Shooting With Mixed Studio Lighting

Shooting With Mixed Studio Lighting

When we talk about on-location mixed lighting we usually mean shooting with light sources of different nature, such as natural ambient light and artificial, or shooting with lights of different color temperatures (tungsten, fluorescent, flash, etc.).

There are dozens of cool effects that one can achieve when mixing ambient light with controlled lighting, but today I would like to talk about mixing lights in studio - impulse (i.e. strobe or flash) and continuous. I love this technique and hope my article inspires you to try it out too.

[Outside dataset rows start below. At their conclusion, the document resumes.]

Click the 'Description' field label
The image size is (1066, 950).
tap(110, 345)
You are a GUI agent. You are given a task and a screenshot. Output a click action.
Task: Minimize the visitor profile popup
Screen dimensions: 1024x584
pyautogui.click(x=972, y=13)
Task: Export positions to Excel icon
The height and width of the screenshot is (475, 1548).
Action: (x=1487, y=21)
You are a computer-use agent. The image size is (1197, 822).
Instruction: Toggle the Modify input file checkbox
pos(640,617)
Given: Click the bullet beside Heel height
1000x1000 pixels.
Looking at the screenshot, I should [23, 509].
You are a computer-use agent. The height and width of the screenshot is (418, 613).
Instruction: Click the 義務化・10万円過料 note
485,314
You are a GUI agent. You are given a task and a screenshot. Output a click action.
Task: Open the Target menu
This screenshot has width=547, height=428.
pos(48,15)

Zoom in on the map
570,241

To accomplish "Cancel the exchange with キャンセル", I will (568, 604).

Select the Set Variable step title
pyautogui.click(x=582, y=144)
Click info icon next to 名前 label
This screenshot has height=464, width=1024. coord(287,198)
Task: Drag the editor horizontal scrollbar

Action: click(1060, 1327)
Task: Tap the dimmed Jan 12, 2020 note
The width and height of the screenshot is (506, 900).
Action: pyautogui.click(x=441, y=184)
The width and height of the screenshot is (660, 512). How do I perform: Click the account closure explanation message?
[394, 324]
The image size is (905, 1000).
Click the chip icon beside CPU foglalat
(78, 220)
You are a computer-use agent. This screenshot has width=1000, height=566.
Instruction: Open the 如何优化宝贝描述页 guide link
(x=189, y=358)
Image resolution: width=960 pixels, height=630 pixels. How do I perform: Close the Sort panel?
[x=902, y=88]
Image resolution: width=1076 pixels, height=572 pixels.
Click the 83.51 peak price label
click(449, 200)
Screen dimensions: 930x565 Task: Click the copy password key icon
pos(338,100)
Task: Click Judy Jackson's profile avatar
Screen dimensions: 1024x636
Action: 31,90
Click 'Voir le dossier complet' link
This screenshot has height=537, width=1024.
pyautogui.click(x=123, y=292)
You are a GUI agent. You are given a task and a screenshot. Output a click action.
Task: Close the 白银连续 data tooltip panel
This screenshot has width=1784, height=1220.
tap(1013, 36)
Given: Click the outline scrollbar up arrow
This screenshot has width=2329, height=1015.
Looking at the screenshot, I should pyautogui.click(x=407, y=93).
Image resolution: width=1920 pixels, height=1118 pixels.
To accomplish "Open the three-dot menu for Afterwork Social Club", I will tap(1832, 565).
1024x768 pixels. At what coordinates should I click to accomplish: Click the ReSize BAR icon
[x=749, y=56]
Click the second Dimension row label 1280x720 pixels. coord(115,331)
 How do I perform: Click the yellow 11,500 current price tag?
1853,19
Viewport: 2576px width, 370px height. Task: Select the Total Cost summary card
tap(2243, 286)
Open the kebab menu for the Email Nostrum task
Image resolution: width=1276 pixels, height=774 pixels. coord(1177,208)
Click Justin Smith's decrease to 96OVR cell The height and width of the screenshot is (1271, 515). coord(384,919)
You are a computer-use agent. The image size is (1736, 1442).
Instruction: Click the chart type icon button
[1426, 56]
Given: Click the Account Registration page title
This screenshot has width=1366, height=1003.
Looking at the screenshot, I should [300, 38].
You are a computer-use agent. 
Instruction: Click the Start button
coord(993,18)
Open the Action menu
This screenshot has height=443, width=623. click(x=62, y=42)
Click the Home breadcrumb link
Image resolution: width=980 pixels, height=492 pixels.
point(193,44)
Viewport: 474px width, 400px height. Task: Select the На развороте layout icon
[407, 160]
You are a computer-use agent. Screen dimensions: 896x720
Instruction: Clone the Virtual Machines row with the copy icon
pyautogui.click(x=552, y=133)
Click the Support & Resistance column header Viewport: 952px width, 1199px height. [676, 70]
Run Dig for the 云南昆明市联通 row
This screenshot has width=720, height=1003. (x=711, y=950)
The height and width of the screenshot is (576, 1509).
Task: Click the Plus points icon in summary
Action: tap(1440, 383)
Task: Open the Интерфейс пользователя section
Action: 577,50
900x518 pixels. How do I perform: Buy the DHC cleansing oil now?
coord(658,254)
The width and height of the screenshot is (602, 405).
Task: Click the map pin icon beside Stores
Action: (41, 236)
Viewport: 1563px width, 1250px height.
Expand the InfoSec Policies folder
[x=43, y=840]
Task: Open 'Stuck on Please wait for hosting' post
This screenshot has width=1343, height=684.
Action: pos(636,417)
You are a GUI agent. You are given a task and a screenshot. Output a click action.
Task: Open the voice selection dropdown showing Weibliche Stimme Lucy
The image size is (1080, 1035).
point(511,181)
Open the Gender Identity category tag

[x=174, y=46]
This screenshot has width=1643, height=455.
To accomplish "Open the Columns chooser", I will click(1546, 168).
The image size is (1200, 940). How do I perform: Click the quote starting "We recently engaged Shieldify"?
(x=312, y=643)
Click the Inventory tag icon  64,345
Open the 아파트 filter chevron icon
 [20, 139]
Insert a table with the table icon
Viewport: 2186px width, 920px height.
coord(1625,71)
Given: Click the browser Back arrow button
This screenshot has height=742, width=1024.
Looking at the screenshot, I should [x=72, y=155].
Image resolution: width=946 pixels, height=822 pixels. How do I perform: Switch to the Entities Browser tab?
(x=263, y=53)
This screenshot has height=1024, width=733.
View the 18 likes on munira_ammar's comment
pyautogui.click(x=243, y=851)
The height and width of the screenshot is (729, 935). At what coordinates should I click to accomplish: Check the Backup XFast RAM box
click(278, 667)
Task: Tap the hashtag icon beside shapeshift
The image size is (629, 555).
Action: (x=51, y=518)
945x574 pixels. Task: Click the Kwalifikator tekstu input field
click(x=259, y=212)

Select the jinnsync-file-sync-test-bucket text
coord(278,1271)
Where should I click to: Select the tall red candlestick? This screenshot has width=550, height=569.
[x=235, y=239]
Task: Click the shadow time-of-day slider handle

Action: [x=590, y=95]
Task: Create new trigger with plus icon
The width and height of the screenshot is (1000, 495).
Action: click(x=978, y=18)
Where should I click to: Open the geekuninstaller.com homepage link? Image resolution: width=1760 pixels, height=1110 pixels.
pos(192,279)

Let's talk about the important things that we need to keep in mind to successfully mix strobe and continuous light and then move on to the fun things that we can do with this technique.

 

Why Mixing Studio Lights Is So Cool

  • You can create awesome light & color effects in camera and they will look like you've spent a week in Photoshop.
  • You don't have to buy additional lighting equipment if you'd like to use continuous light - the modeling lamps of your strobes will do the trick.
  • These effects greatly depend on your exposure settings, the speed and direction of how you move your camera during exposure, the reflective surfaces you add into the frame, and the colors you mix into the equation. These options alone open the door to a never-ending exploration process, and one could probably stick with this one lighting technique for the rest of his or her life and never run out of new ideas and effects.

 

Shooting with mixed studio lighting
 

Important Things To Keep In Mind

• For the purpose of this article let's agree that our ISO is set to 100 for all examples.
• Continuous and strobe light are normally of a different color temperature, and while in some scenarios this may work to your advantage, in others you may want to match your light sources' output color by using color filters or gels. I will talk more about this in a separate article.
• When we shoot with strobe light in studio our shutter-speed usually is a little below maximum synch speed, typically somewhere between 1/125 and 1/250 (and up to 1/800 - 1/1600 for some medium format cameras) depending on the equipment. We increase our shutter speed to those numbers to avoid any influence of the ambient light, such as light from the windows in the studio or modeling light of the strobes. It's important because ambient light, when it interferes with your intended controlled lighting, can reduce the sharpness of details in your image and alter its color temperature, thus add some undesired colors into the photos.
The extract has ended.